# [What you are asked to do]
Copy out all of the records below, line for line, without changing anything.

# [Listed entries]
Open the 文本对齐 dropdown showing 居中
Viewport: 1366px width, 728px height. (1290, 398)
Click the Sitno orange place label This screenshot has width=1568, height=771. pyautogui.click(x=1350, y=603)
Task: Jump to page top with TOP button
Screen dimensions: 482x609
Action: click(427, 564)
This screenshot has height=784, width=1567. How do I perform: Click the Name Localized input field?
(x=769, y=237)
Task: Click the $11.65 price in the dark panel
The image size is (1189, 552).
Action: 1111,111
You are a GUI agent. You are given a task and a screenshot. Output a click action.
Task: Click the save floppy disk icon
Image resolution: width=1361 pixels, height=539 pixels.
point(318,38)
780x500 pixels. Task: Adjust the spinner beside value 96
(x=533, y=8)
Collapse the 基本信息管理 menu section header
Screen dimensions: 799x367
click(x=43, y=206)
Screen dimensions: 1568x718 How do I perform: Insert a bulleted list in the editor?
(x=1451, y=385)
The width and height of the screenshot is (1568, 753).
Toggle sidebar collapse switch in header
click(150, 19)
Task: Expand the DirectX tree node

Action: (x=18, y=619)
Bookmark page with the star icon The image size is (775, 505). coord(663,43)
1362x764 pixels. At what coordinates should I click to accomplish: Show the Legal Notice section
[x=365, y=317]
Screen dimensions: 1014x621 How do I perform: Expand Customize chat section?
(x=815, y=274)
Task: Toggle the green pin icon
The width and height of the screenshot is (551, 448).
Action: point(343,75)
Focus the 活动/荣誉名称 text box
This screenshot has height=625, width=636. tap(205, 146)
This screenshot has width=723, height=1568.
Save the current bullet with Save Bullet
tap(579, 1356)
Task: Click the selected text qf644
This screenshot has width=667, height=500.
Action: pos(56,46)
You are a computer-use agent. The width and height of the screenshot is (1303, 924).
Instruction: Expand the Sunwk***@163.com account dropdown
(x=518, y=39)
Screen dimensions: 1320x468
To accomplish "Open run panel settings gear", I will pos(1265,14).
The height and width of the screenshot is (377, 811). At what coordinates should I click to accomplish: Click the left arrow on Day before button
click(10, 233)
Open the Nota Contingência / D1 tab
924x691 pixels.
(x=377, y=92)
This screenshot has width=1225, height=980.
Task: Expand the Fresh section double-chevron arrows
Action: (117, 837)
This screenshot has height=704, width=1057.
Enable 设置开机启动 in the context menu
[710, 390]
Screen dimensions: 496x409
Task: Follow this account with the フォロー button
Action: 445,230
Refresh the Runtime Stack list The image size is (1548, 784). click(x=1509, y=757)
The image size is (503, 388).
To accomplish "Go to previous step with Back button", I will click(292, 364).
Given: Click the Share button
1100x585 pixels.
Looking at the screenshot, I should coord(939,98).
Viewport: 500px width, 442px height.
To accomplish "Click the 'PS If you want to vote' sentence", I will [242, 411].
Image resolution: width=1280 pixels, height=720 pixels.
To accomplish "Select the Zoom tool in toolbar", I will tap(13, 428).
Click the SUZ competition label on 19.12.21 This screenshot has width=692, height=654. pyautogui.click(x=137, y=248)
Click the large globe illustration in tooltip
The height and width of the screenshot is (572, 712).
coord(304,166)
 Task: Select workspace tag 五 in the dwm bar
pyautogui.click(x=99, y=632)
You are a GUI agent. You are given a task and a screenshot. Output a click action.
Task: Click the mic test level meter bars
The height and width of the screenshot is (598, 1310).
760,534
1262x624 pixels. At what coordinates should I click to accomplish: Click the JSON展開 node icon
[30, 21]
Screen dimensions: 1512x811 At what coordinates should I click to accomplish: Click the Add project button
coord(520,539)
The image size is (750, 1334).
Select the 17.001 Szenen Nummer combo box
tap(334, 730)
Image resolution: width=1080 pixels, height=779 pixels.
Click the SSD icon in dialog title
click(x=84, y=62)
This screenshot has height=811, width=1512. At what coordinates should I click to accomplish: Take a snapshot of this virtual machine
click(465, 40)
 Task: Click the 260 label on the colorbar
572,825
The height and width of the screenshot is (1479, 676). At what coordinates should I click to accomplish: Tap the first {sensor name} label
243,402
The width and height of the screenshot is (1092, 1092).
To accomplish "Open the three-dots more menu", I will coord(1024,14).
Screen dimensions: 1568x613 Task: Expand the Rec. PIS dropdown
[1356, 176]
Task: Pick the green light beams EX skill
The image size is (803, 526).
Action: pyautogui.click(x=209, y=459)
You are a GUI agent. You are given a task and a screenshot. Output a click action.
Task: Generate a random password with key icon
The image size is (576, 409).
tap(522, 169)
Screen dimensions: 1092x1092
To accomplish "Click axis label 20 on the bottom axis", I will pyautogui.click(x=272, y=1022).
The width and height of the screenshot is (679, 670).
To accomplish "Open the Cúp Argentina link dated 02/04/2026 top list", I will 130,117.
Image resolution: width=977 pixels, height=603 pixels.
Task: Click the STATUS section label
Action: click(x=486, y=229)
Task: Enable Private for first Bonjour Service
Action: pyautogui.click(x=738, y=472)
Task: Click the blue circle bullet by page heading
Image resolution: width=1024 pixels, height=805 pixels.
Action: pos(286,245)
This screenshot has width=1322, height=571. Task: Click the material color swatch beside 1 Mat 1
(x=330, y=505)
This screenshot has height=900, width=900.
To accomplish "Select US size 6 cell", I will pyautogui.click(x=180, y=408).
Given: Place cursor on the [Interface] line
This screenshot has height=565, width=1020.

# [Final result]
Open the 文本对齐 dropdown showing 居中
Viewport: 1366px width, 728px height. (1290, 398)
Click the Sitno orange place label This screenshot has width=1568, height=771. pyautogui.click(x=1350, y=603)
Task: Jump to page top with TOP button
Screen dimensions: 482x609
Action: click(427, 564)
This screenshot has height=784, width=1567. How do I perform: Click the Name Localized input field?
(x=769, y=237)
Task: Click the $11.65 price in the dark panel
The image size is (1189, 552).
Action: 1111,111
You are a GUI agent. You are given a task and a screenshot. Output a click action.
Task: Click the save floppy disk icon
Image resolution: width=1361 pixels, height=539 pixels.
point(318,38)
780x500 pixels. Task: Adjust the spinner beside value 96
(x=533, y=8)
Collapse the 基本信息管理 menu section header
Screen dimensions: 799x367
click(x=43, y=206)
Screen dimensions: 1568x718 How do I perform: Insert a bulleted list in the editor?
(x=1451, y=385)
The width and height of the screenshot is (1568, 753).
Toggle sidebar collapse switch in header
click(150, 19)
Task: Expand the DirectX tree node

Action: (x=18, y=619)
Bookmark page with the star icon The image size is (775, 505). coord(663,43)
1362x764 pixels. At what coordinates should I click to accomplish: Show the Legal Notice section
[x=365, y=317]
Screen dimensions: 1014x621 How do I perform: Expand Customize chat section?
(x=815, y=274)
Task: Toggle the green pin icon
The width and height of the screenshot is (551, 448).
Action: point(343,75)
Focus the 活动/荣誉名称 text box
This screenshot has height=625, width=636. tap(205, 146)
This screenshot has width=723, height=1568.
Save the current bullet with Save Bullet
tap(579, 1356)
Task: Click the selected text qf644
This screenshot has width=667, height=500.
Action: pos(56,46)
You are a computer-use agent. The width and height of the screenshot is (1303, 924).
Instruction: Expand the Sunwk***@163.com account dropdown
(x=518, y=39)
Screen dimensions: 1320x468
To accomplish "Open run panel settings gear", I will pos(1265,14).
The height and width of the screenshot is (377, 811). At what coordinates should I click to accomplish: Click the left arrow on Day before button
click(10, 233)
Open the Nota Contingência / D1 tab
924x691 pixels.
(x=377, y=92)
This screenshot has width=1225, height=980.
Task: Expand the Fresh section double-chevron arrows
Action: (117, 837)
This screenshot has height=704, width=1057.
Enable 设置开机启动 in the context menu
[710, 390]
Screen dimensions: 496x409
Task: Follow this account with the フォロー button
Action: 445,230
Refresh the Runtime Stack list The image size is (1548, 784). click(x=1509, y=757)
The image size is (503, 388).
To accomplish "Go to previous step with Back button", I will click(292, 364).
Given: Click the Share button
1100x585 pixels.
Looking at the screenshot, I should coord(939,98).
Viewport: 500px width, 442px height.
To accomplish "Click the 'PS If you want to vote' sentence", I will [242, 411].
Image resolution: width=1280 pixels, height=720 pixels.
To accomplish "Select the Zoom tool in toolbar", I will tap(13, 428).
Click the SUZ competition label on 19.12.21 This screenshot has width=692, height=654. pyautogui.click(x=137, y=248)
Click the large globe illustration in tooltip
The height and width of the screenshot is (572, 712).
coord(304,166)
 Task: Select workspace tag 五 in the dwm bar
pyautogui.click(x=99, y=632)
You are a GUI agent. You are given a task and a screenshot. Output a click action.
Task: Click the mic test level meter bars
The height and width of the screenshot is (598, 1310).
760,534
1262x624 pixels. At what coordinates should I click to accomplish: Click the JSON展開 node icon
[30, 21]
Screen dimensions: 1512x811 At what coordinates should I click to accomplish: Click the Add project button
coord(520,539)
The image size is (750, 1334).
Select the 17.001 Szenen Nummer combo box
tap(334, 730)
Image resolution: width=1080 pixels, height=779 pixels.
Click the SSD icon in dialog title
click(x=84, y=62)
This screenshot has height=811, width=1512. At what coordinates should I click to accomplish: Take a snapshot of this virtual machine
click(465, 40)
 Task: Click the 260 label on the colorbar
572,825
The height and width of the screenshot is (1479, 676). At what coordinates should I click to accomplish: Tap the first {sensor name} label
243,402
The width and height of the screenshot is (1092, 1092).
To accomplish "Open the three-dots more menu", I will coord(1024,14).
Screen dimensions: 1568x613 Task: Expand the Rec. PIS dropdown
[1356, 176]
Task: Pick the green light beams EX skill
The image size is (803, 526).
Action: pyautogui.click(x=209, y=459)
You are a GUI agent. You are given a task and a screenshot. Output a click action.
Task: Generate a random password with key icon
The image size is (576, 409).
tap(522, 169)
Screen dimensions: 1092x1092
To accomplish "Click axis label 20 on the bottom axis", I will pyautogui.click(x=272, y=1022).
The width and height of the screenshot is (679, 670).
To accomplish "Open the Cúp Argentina link dated 02/04/2026 top list", I will 130,117.
Image resolution: width=977 pixels, height=603 pixels.
Task: Click the STATUS section label
Action: click(x=486, y=229)
Task: Enable Private for first Bonjour Service
Action: pyautogui.click(x=738, y=472)
Task: Click the blue circle bullet by page heading
Image resolution: width=1024 pixels, height=805 pixels.
Action: pos(286,245)
This screenshot has width=1322, height=571. Task: Click the material color swatch beside 1 Mat 1
(x=330, y=505)
This screenshot has height=900, width=900.
To accomplish "Select US size 6 cell", I will pyautogui.click(x=180, y=408).
Given: Place cursor on the [Interface] line
This screenshot has height=565, width=1020.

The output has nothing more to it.